____ EXERCISE DATA

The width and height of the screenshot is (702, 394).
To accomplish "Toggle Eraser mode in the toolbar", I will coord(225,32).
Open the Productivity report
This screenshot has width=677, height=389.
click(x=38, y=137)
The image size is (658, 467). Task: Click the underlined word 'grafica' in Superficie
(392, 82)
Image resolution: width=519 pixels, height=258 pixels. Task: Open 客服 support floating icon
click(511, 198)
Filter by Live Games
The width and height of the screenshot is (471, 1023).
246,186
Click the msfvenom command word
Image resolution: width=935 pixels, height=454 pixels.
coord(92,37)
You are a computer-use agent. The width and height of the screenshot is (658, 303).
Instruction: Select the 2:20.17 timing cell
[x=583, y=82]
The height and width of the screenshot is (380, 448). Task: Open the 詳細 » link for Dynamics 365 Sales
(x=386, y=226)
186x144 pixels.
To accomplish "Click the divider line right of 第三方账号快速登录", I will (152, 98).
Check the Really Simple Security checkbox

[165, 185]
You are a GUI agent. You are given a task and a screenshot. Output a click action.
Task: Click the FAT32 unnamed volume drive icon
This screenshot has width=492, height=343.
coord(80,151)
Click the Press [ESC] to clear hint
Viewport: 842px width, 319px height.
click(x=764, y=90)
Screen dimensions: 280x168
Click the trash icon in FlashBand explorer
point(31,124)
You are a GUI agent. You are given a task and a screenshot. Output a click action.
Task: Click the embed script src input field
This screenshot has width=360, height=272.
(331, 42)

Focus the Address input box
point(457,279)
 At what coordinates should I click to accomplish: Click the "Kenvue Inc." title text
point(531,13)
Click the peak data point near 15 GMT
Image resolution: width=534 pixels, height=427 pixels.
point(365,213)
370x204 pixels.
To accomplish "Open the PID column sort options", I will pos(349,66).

________

▶ [SET EXERCISE]: Put each line of the records above into a Markdown table with the columns No. and Line, numbering the rows in order and skipping blank lines.

▶ [SOLUTION TO THE EXERCISE]:
| No. | Line |
|---|---|
| 1 | The width and height of the screenshot is (702, 394). |
| 2 | To accomplish "Toggle Eraser mode in the toolbar", I will coord(225,32). |
| 3 | Open the Productivity report |
| 4 | This screenshot has width=677, height=389. |
| 5 | click(x=38, y=137) |
| 6 | The image size is (658, 467). Task: Click the underlined word 'grafica' in Superficie |
| 7 | (392, 82) |
| 8 | Image resolution: width=519 pixels, height=258 pixels. Task: Open 客服 support floating icon |
| 9 | click(511, 198) |
| 10 | Filter by Live Games |
| 11 | The width and height of the screenshot is (471, 1023). |
| 12 | 246,186 |
| 13 | Click the msfvenom command word |
| 14 | Image resolution: width=935 pixels, height=454 pixels. |
| 15 | coord(92,37) |
| 16 | You are a computer-use agent. The width and height of the screenshot is (658, 303). |
| 17 | Instruction: Select the 2:20.17 timing cell |
| 18 | [x=583, y=82] |
| 19 | The height and width of the screenshot is (380, 448). Task: Open the 詳細 » link for Dynamics 365 Sales |
| 20 | (x=386, y=226) |
| 21 | 186x144 pixels. |
| 22 | To accomplish "Click the divider line right of 第三方账号快速登录", I will (152, 98). |
| 23 | Check the Really Simple Security checkbox |
| 24 | [165, 185] |
| 25 | You are a GUI agent. You are given a task and a screenshot. Output a click action. |
| 26 | Task: Click the FAT32 unnamed volume drive icon |
| 27 | This screenshot has width=492, height=343. |
| 28 | coord(80,151) |
| 29 | Click the Press [ESC] to clear hint |
| 30 | Viewport: 842px width, 319px height. |
| 31 | click(x=764, y=90) |
| 32 | Screen dimensions: 280x168 |
| 33 | Click the trash icon in FlashBand explorer |
| 34 | point(31,124) |
| 35 | You are a GUI agent. You are given a task and a screenshot. Output a click action. |
| 36 | Task: Click the embed script src input field |
| 37 | This screenshot has width=360, height=272. |
| 38 | (331, 42) |
| 39 | Focus the Address input box |
| 40 | point(457,279) |
| 41 |  At what coordinates should I click to accomplish: Click the "Kenvue Inc." title text |
| 42 | point(531,13) |
| 43 | Click the peak data point near 15 GMT |
| 44 | Image resolution: width=534 pixels, height=427 pixels. |
| 45 | point(365,213) |
| 46 | 370x204 pixels. |
| 47 | To accomplish "Open the PID column sort options", I will pos(349,66). |